— TASK DESCRIPTION —
Sort through the data and copy the lines holding the word "checkbox".

— DATA PROVIDED —

-=-=-=-=-

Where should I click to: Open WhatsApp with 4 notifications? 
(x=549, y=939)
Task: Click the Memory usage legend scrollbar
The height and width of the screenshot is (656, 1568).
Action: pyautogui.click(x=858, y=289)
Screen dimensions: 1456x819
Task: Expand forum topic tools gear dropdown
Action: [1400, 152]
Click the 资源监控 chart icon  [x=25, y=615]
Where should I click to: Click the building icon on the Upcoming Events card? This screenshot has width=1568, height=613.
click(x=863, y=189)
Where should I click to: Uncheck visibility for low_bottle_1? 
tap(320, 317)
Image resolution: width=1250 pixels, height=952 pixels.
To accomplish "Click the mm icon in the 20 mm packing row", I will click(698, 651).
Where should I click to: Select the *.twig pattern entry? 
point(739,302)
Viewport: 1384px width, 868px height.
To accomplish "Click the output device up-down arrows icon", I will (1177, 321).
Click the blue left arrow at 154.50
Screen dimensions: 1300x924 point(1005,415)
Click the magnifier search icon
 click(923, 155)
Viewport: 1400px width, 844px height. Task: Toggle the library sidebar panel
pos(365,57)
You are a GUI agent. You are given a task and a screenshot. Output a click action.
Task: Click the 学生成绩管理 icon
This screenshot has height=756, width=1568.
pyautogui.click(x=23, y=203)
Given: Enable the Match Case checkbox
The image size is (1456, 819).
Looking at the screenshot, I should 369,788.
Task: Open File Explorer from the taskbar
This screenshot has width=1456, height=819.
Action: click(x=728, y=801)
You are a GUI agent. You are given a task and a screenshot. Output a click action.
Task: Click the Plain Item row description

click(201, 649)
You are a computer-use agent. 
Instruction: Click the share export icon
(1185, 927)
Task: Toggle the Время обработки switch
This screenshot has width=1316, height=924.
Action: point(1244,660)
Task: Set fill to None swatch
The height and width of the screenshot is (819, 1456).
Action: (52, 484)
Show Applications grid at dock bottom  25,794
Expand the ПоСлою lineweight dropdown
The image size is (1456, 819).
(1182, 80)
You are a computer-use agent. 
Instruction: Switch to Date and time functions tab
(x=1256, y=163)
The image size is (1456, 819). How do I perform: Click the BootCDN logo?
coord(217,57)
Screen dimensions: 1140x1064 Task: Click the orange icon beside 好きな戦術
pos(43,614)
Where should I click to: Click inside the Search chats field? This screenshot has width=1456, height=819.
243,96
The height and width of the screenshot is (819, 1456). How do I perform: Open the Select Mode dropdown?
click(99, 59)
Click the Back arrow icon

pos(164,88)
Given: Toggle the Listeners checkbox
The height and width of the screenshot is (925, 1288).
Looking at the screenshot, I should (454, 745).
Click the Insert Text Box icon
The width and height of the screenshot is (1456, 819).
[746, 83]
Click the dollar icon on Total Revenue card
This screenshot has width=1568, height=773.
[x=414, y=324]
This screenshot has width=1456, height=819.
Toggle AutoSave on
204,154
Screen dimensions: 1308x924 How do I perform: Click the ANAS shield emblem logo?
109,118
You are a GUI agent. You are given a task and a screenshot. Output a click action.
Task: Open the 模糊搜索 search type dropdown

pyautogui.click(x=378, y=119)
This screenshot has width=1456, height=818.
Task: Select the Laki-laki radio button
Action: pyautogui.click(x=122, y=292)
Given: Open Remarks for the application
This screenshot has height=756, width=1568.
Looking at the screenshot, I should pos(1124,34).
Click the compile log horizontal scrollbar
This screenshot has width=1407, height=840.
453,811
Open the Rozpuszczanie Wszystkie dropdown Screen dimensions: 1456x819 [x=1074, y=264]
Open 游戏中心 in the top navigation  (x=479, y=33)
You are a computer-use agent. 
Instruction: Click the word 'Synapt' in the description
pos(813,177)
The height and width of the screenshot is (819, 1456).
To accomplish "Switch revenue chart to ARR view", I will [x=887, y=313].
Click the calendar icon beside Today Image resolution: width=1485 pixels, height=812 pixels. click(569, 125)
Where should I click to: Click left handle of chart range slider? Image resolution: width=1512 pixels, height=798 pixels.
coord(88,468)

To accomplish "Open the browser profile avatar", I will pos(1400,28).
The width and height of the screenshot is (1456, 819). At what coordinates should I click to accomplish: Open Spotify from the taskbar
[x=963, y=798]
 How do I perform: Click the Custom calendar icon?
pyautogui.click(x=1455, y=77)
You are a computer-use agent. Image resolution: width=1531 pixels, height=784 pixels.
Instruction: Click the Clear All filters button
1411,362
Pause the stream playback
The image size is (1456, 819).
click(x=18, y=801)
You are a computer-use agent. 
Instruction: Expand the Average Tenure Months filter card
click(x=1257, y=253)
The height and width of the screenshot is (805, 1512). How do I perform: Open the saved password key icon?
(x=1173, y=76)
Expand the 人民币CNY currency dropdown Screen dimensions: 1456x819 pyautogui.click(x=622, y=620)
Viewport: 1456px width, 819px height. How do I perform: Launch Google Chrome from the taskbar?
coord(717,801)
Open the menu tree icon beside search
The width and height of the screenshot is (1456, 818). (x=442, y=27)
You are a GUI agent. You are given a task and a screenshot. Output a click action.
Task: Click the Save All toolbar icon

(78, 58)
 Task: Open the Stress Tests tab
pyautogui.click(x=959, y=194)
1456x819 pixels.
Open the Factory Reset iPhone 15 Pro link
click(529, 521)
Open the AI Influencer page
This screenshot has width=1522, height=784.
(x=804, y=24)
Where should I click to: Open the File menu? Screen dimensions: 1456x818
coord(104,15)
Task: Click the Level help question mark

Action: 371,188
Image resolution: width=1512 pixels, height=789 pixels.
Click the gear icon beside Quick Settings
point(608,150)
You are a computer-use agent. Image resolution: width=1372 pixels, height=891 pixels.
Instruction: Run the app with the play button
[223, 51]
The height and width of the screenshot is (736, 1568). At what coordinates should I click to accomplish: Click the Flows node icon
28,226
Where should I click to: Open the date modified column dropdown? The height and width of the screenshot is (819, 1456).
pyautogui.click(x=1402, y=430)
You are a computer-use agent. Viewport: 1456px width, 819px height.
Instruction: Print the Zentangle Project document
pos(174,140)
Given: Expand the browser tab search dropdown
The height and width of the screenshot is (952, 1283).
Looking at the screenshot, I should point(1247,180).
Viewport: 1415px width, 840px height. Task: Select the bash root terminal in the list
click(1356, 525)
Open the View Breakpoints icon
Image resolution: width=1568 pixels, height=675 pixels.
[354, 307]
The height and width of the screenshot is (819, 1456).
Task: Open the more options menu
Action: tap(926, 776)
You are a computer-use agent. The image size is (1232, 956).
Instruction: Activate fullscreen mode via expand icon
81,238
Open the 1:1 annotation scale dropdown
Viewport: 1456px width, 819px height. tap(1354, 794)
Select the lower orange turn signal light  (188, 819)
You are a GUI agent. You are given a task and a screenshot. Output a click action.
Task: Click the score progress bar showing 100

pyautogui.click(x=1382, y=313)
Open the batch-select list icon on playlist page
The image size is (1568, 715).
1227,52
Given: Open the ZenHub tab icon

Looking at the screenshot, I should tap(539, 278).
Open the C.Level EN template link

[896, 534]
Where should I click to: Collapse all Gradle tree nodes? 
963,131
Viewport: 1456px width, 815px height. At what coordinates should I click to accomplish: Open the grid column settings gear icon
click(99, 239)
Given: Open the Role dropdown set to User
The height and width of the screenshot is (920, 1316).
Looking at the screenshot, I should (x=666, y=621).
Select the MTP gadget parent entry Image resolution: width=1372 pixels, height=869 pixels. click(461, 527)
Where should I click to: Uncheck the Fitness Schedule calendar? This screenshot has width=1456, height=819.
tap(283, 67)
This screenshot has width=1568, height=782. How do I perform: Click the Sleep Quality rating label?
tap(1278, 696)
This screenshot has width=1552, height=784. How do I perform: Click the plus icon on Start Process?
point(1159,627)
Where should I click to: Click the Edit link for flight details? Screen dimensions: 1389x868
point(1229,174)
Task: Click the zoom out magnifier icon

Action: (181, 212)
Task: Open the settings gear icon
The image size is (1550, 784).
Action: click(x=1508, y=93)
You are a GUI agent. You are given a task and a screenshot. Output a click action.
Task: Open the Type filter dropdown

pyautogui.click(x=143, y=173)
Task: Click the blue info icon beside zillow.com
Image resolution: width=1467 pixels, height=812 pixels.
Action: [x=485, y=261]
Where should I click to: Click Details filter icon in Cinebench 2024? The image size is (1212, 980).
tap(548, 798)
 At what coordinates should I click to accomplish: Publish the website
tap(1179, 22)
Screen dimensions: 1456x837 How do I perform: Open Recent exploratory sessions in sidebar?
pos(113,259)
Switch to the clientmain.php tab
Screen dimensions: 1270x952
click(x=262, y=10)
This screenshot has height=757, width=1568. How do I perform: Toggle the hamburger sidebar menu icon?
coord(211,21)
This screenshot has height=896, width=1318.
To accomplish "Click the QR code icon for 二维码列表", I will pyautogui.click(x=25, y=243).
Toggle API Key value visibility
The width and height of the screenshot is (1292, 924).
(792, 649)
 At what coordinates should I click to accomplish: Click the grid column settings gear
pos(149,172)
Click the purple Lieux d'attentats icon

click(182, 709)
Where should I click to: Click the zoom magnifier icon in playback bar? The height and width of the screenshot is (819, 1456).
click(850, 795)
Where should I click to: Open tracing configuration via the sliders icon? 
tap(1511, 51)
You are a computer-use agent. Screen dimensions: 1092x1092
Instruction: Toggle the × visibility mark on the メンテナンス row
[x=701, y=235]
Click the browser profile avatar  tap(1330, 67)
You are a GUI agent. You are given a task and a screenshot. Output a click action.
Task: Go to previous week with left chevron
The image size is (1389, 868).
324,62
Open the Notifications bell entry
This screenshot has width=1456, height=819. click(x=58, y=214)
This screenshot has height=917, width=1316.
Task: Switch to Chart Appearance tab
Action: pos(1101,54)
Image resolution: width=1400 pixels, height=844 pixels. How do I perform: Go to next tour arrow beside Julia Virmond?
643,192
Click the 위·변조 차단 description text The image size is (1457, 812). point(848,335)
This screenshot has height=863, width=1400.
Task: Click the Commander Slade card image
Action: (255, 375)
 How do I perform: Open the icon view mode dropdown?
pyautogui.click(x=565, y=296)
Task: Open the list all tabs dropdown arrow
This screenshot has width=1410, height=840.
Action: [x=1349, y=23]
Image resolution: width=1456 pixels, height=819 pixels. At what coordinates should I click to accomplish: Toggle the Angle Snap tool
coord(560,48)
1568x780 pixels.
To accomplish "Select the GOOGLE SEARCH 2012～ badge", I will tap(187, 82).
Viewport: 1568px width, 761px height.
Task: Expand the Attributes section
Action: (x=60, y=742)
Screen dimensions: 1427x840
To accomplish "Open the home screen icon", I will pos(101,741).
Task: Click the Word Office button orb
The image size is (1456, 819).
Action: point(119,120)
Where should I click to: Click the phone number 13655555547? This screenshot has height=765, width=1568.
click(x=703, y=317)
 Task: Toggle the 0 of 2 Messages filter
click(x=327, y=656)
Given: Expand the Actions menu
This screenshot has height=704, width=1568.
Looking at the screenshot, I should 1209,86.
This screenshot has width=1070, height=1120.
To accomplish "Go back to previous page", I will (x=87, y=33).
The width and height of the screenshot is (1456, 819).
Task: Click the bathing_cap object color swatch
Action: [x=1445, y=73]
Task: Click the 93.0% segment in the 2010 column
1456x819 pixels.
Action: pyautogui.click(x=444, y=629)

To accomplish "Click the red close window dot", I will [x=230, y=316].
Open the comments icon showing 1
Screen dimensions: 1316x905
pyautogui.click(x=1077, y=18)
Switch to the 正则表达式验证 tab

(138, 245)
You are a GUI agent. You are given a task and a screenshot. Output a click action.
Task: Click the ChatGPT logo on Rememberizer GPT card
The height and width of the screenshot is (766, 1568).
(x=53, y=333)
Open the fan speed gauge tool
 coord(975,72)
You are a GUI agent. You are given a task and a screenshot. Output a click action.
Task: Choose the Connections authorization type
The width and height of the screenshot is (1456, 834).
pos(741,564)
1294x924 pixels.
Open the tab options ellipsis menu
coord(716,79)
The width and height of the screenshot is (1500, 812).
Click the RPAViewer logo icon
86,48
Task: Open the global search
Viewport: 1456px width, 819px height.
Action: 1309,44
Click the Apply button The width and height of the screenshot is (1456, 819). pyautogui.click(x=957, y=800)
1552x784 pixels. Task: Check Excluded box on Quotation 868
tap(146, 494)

-=-=-=-=-

— EXERCISE OUTPUT —
Given: Enable the Match Case checkbox
Given: Toggle the Listeners checkbox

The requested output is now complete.